• **Data shown**:
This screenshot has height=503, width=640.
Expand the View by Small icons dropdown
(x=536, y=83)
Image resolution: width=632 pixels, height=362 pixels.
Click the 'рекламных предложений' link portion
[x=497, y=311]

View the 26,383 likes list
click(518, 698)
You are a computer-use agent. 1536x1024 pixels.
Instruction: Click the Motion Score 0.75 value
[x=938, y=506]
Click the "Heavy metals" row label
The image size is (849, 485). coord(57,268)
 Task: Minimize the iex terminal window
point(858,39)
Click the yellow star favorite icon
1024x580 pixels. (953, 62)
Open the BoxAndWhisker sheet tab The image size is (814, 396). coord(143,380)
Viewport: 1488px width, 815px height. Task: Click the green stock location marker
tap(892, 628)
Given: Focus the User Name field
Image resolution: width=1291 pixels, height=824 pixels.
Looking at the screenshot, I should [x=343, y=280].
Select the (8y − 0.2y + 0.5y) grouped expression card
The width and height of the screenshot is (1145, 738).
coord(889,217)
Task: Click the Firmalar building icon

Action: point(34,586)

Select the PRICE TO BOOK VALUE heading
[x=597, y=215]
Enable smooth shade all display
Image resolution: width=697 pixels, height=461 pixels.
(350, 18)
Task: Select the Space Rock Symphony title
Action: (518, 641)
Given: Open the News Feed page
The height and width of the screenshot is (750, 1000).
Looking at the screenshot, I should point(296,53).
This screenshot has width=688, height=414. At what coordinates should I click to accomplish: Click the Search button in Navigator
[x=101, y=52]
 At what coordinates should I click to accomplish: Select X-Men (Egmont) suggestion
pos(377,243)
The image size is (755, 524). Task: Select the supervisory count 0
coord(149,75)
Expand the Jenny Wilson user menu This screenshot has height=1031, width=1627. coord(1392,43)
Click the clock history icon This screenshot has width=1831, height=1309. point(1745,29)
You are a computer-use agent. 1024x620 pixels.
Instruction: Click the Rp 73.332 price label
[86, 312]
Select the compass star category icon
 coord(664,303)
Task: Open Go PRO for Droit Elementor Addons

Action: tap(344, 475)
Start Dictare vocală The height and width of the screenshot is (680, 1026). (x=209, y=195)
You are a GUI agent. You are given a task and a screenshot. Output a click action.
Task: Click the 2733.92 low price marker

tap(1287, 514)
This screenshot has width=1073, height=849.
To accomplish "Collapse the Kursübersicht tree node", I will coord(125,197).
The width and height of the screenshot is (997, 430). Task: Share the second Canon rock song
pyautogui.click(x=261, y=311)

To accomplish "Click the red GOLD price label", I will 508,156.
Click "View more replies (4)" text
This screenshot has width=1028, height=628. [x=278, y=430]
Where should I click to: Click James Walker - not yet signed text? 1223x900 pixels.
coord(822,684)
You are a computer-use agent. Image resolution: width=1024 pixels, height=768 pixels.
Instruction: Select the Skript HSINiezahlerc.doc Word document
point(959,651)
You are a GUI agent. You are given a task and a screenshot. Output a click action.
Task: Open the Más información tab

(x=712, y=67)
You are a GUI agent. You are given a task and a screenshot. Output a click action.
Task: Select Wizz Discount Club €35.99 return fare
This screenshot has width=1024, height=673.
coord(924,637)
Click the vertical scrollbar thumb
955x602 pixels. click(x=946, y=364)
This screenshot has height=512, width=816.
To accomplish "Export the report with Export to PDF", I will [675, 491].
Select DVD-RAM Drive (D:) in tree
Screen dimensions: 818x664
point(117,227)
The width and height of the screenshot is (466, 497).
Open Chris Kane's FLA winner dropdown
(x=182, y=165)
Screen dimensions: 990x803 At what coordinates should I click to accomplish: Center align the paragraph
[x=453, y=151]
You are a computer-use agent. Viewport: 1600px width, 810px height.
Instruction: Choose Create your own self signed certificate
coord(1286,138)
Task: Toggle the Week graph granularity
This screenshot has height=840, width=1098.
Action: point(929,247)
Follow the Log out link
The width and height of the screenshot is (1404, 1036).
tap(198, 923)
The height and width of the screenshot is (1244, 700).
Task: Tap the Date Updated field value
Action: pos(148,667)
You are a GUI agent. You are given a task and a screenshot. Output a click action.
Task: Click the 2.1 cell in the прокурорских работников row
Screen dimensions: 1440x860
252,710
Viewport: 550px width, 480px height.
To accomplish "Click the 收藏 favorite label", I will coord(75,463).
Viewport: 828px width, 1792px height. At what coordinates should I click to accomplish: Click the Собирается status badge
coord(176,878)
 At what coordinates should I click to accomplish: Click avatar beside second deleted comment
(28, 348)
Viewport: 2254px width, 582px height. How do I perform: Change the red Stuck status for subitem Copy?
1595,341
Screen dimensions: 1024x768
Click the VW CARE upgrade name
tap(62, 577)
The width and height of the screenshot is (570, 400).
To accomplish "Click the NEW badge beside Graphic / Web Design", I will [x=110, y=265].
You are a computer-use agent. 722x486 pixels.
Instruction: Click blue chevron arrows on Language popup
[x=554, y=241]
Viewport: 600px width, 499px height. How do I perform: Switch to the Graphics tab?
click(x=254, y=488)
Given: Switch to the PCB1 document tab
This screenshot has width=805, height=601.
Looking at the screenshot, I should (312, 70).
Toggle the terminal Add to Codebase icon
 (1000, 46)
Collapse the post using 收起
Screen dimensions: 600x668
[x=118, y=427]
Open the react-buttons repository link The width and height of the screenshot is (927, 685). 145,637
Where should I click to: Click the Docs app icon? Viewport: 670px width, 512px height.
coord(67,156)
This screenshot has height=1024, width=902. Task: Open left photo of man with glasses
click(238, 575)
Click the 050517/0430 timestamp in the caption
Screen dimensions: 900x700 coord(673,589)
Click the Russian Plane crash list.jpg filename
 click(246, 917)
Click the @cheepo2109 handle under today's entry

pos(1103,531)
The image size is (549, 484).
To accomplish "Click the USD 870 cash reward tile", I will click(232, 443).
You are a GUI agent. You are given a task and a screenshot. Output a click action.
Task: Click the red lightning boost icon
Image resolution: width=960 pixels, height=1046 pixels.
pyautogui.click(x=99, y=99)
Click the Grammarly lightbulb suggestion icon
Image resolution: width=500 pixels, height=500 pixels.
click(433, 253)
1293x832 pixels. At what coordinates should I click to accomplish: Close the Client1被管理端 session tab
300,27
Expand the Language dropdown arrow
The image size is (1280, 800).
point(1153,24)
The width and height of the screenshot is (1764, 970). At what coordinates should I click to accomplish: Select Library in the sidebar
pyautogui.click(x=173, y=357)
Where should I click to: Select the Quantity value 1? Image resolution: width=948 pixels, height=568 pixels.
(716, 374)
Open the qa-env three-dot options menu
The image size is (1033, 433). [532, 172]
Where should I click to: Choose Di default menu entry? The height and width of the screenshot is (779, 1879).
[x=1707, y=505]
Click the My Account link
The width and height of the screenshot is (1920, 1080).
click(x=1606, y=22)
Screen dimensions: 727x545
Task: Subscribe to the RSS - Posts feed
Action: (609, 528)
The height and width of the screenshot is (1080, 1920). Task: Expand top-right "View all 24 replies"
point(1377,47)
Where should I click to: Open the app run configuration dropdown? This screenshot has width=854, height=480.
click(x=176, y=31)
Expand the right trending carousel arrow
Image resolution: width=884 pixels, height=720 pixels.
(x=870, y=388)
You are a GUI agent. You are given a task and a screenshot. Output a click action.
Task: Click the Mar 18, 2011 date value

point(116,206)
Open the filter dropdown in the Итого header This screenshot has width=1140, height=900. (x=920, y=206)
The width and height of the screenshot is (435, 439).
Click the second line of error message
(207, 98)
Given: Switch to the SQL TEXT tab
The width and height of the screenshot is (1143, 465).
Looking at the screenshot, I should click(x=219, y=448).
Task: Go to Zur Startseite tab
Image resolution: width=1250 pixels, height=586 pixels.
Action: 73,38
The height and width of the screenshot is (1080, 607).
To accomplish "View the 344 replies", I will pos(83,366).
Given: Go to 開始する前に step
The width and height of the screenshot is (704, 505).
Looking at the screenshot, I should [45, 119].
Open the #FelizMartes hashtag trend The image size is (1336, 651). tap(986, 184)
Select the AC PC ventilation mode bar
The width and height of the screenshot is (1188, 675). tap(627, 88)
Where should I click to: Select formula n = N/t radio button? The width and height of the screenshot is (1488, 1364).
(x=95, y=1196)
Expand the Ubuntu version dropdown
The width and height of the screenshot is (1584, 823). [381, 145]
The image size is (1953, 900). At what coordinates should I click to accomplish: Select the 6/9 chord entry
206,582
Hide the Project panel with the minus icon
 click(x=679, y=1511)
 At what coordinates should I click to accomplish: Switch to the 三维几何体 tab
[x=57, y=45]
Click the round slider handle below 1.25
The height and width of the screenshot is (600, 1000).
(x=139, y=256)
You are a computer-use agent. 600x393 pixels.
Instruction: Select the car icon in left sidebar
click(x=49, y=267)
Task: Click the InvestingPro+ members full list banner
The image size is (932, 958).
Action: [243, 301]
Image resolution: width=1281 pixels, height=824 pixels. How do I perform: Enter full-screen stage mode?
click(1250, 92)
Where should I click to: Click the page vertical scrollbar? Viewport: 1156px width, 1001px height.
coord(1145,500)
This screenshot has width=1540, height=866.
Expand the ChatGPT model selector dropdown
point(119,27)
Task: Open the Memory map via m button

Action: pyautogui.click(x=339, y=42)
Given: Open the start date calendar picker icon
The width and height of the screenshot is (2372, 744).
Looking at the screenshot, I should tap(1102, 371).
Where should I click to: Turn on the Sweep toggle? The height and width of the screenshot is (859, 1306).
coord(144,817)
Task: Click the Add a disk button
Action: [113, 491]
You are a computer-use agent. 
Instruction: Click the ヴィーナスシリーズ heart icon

• **Task objective**:
Within the data above, the span starting at the line containing "Click the 'рекламных" and ending at the line containing "Enable smooth shade all display" is to be retyped exactly, with no other lines.

• **The completed task**:
Click the 'рекламных предложений' link portion
[x=497, y=311]

View the 26,383 likes list
click(518, 698)
You are a computer-use agent. 1536x1024 pixels.
Instruction: Click the Motion Score 0.75 value
[x=938, y=506]
Click the "Heavy metals" row label
The image size is (849, 485). coord(57,268)
 Task: Minimize the iex terminal window
point(858,39)
Click the yellow star favorite icon
1024x580 pixels. (953, 62)
Open the BoxAndWhisker sheet tab The image size is (814, 396). coord(143,380)
Viewport: 1488px width, 815px height. Task: Click the green stock location marker
tap(892, 628)
Given: Focus the User Name field
Image resolution: width=1291 pixels, height=824 pixels.
Looking at the screenshot, I should [x=343, y=280].
Select the (8y − 0.2y + 0.5y) grouped expression card
The width and height of the screenshot is (1145, 738).
coord(889,217)
Task: Click the Firmalar building icon

Action: point(34,586)

Select the PRICE TO BOOK VALUE heading
[x=597, y=215]
Enable smooth shade all display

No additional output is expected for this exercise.